Cover discussion: I normally don't really like text-art covers, but this one.... I mean, there is no way to adequately describe the experience you will get from reading this book, so I don't even care one way or another what's on the outside.

Little, Brown / Aug. 13, 2013 / Hardcover / 278pp. / $18.00

e-galley provided by publisher and NetGalley. Thank you!

Tuesday, December 3, 2013

Review: The Coldest Girl in Coldtown by Holly Black

Tags: YA, paranormal, vampires, romance

Summary
Tana lives in a world where walled cities called Coldtowns exist. In them, quarantined monsters and humans mingle in a decadently bloody mix of predator and prey. The only problem is, once you pass through Coldtown’s gates, you can never leave.

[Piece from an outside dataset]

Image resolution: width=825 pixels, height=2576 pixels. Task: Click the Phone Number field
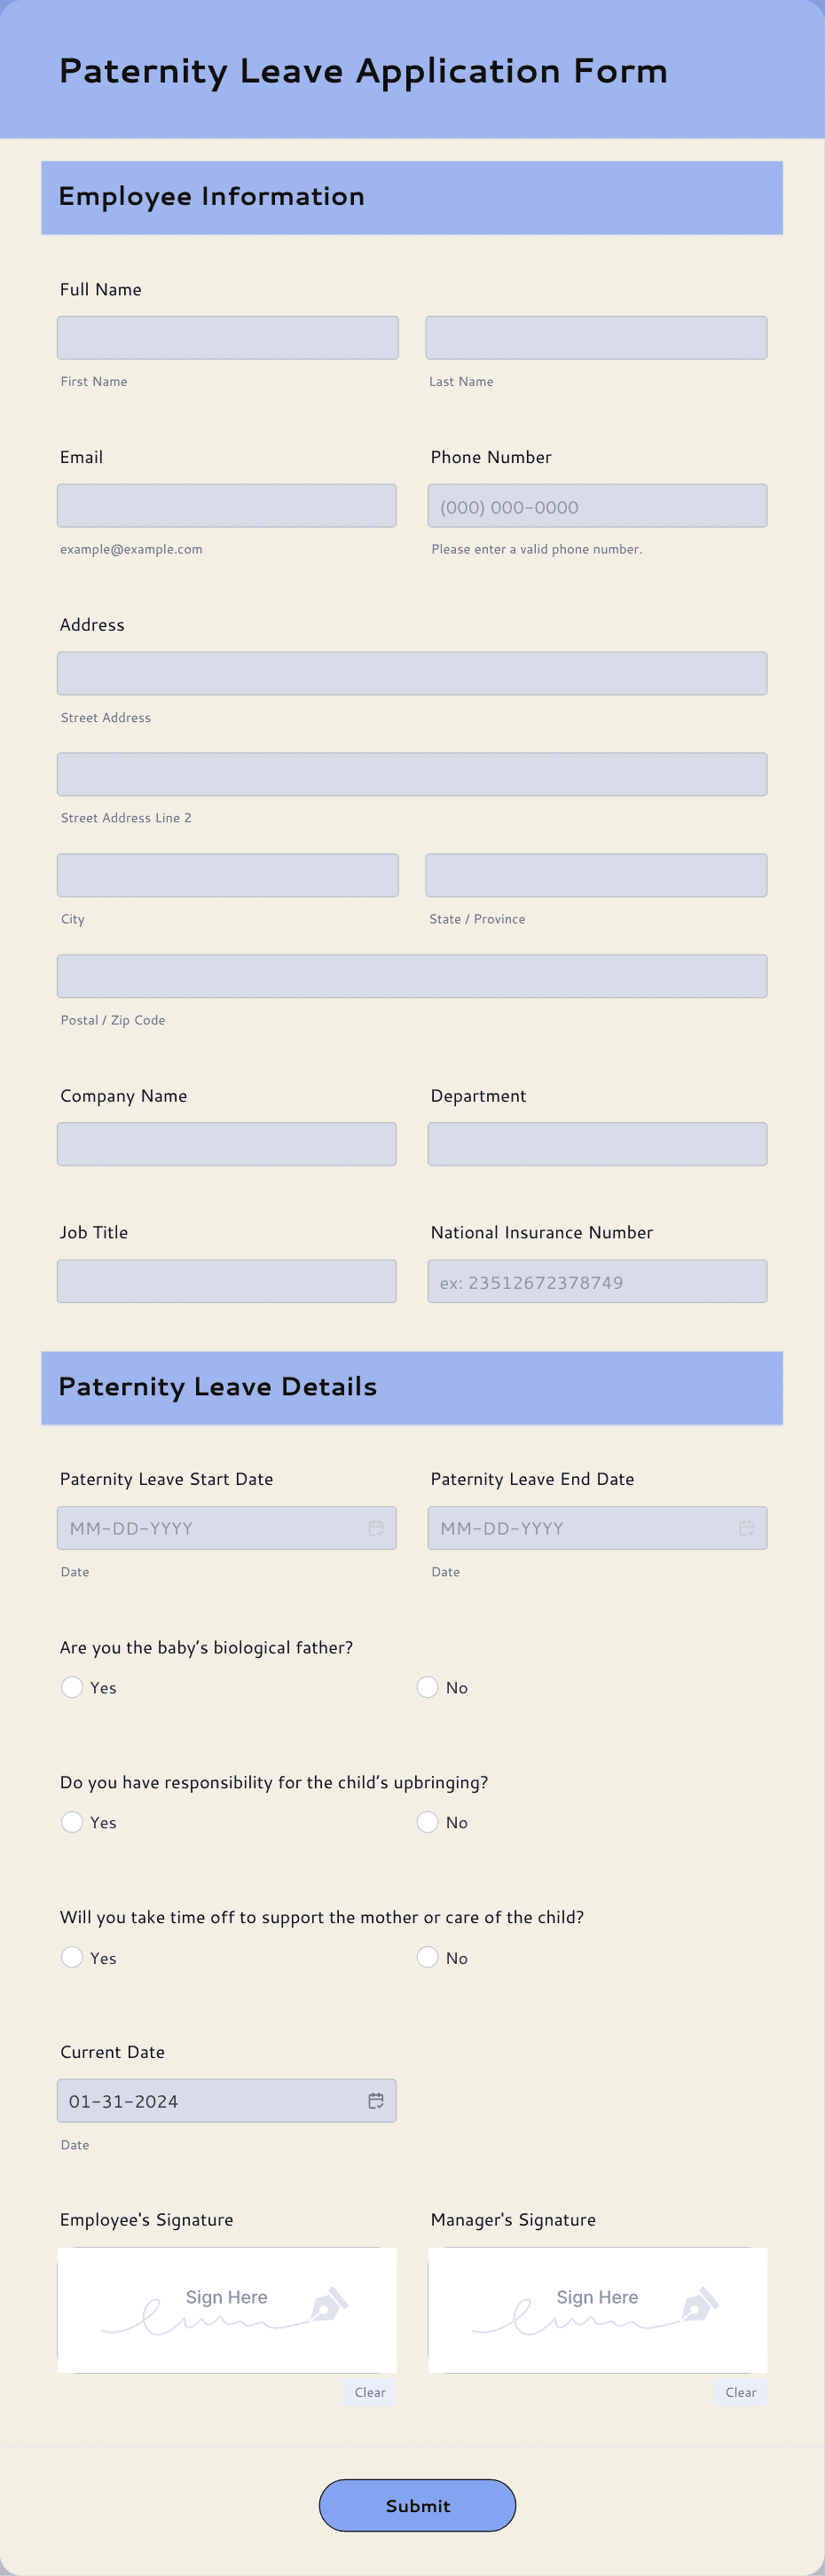click(x=597, y=505)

One morning, after a perfectly ordinary party, Tana wakes up surrounded by corpses. The only other survivors of this massacre are her exasperatingly endearing ex-boyfriend, infected and on the edge, and a mysterious boy burdened with a terrible secret. Shaken and determined, Tana enters a race against the clock to save the three of them the only way she knows how: by going straight to the wicked, opulent heart of Coldtown itself.

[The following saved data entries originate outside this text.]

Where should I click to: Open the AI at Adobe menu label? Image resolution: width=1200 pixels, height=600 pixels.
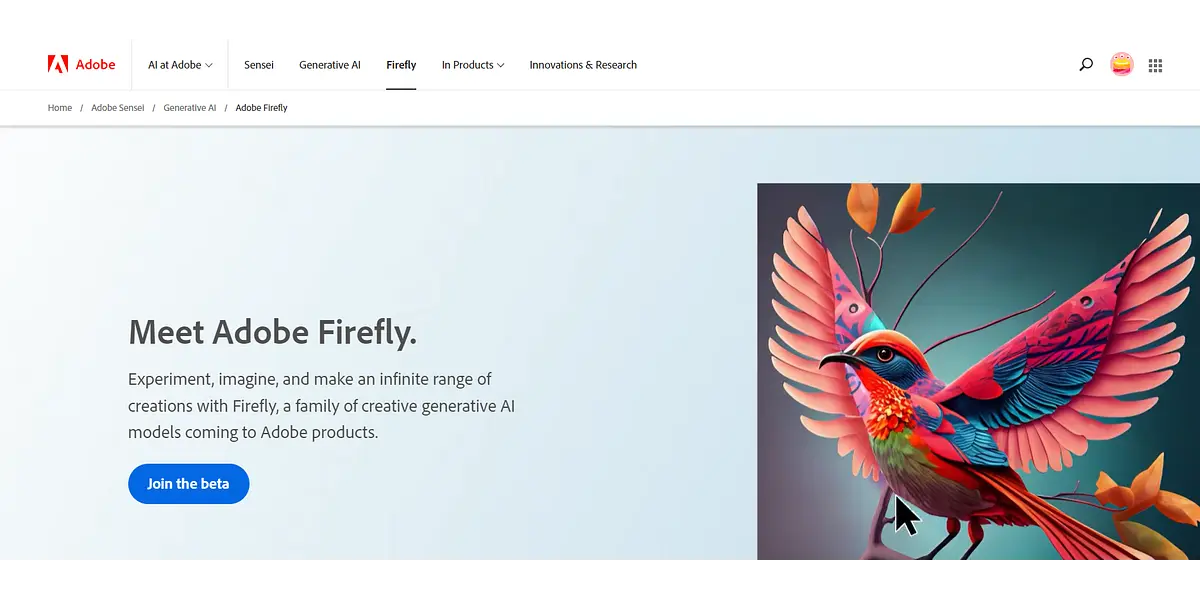[x=174, y=65]
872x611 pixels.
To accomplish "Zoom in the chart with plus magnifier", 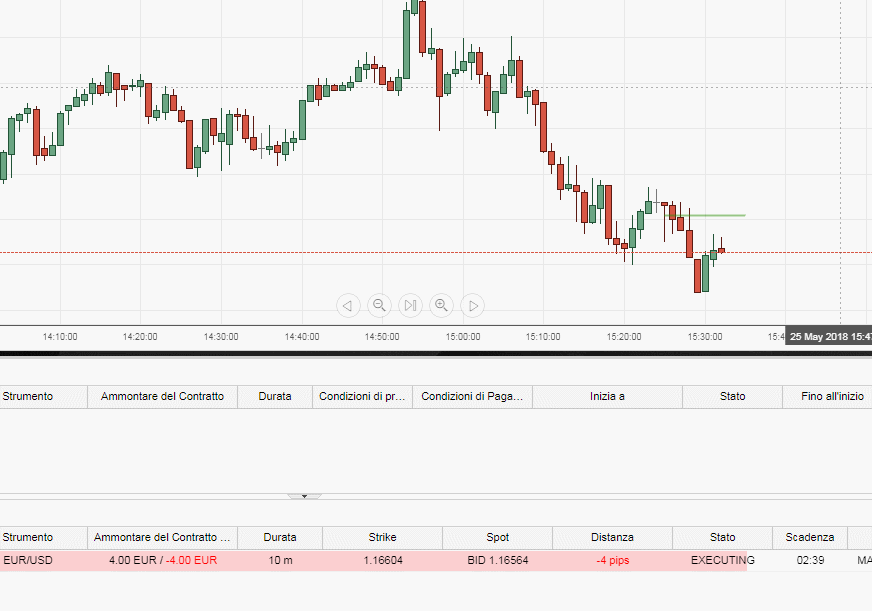I will 442,306.

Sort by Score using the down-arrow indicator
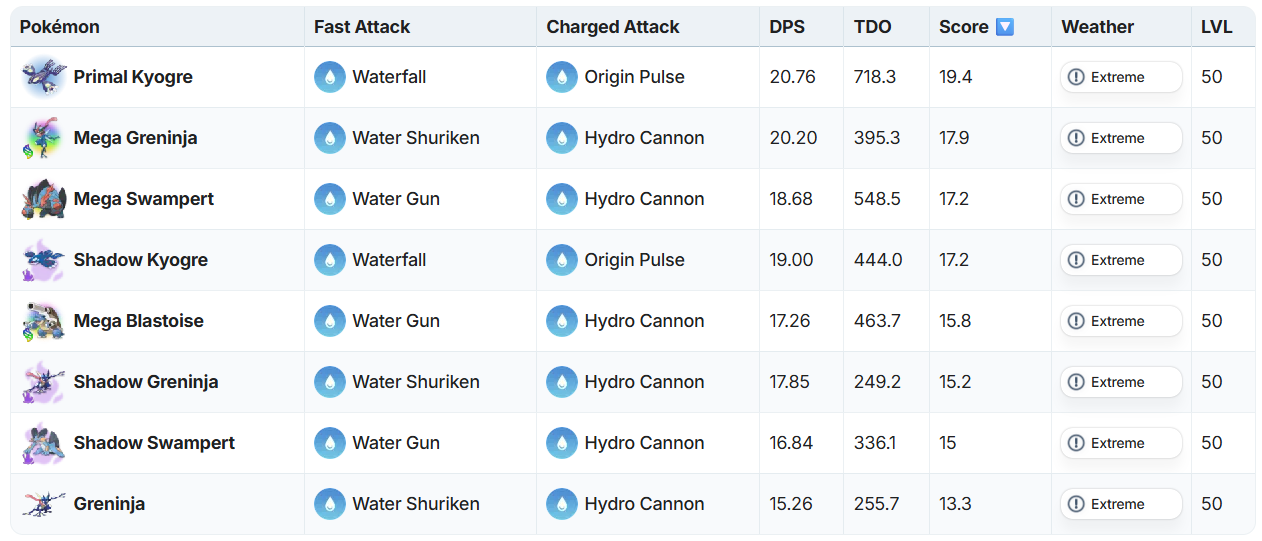(x=1005, y=27)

The Coldest Girl in Coldtown is a wholly original story of rage and revenge, of guilt and horror, and of love and loathing from bestselling and acclaimed author Holly Black.
Review

I'm not the type of reader to instantly dismiss all vampire stories out of vampire fatigue; as long as it's written well, I can enjoy it. And THE COLDEST GIRL IN COLDTOWN is written well. It brings me back to Holly Black's Tithe era, with its grungy urban landscapes full of disaffected, multiply pierced, dyed-haired teenage characters who are simultaneously cooler and yet more vulnerable than you'll ever be. Black's narrative swirls between settings and time periods and points of view in a style that I imagine is like what being on raver drugs must feel like. Slightly disorienting, swirls of more-than-they-seem interactions and side-goings-on piquing the corners of your vision, disorienting your understanding of reality so slyly, so insidiously, that when you pause to take a breather from reading this story, you blink and for more than a second think that Black's world could very well exist, unobserved, in your own. Gavriel, the male vampire love interest, even gets me hot and bothered just like the icy-hot Roiben (Rath Roiben Rye, Rath Roiben Rye) of Tithe did.

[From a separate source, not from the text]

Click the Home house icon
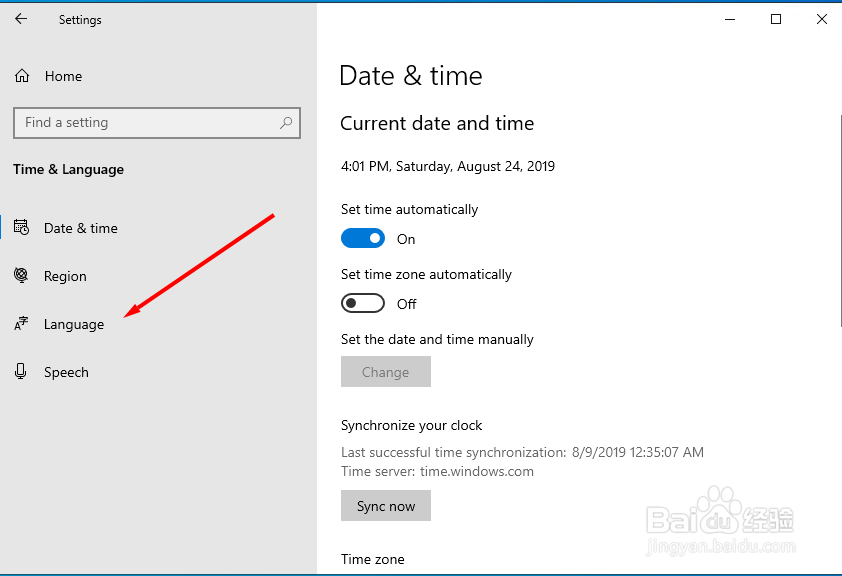 point(22,76)
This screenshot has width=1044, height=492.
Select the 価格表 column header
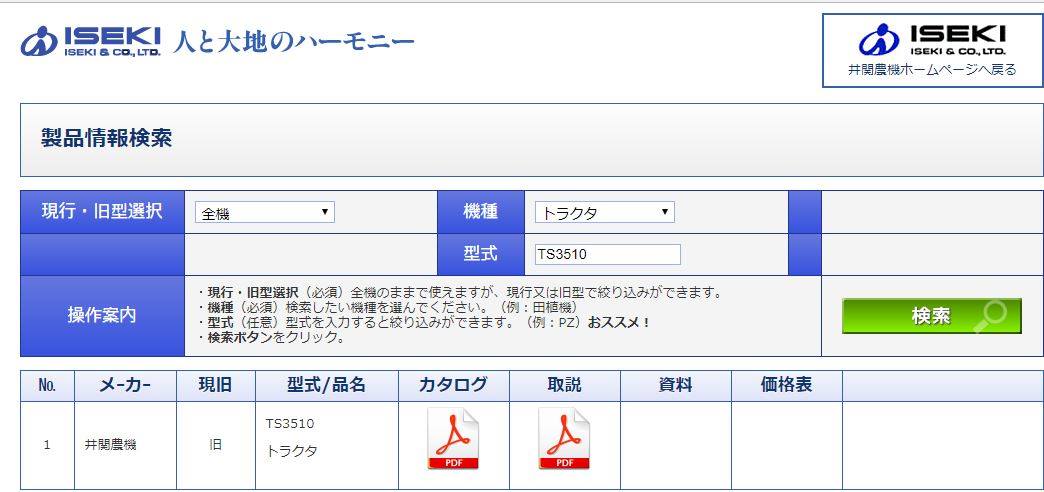point(786,385)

Verdict? If you love your vampire tales slightly darker and hipper and more insane, get up this alley. If, like me, you spent your formative years gorging on Holly Black's classic urban fantasy YAs, get at this one. If you like your paranormals more romance-y and plot-driven, then this will probably not be your cup of tea.

Cover discussion: ...Wow. Somehow, in the time between when I read this (on my Kindle) and now, I had completely forgotten about the cover. I guess there's some implication in there about how uneventful this cover is...?

Little, Brown / Sept. 3, 2013 / Hardcover / 421pp. / $19.00

e-galley offered by publisher for review. Thank you!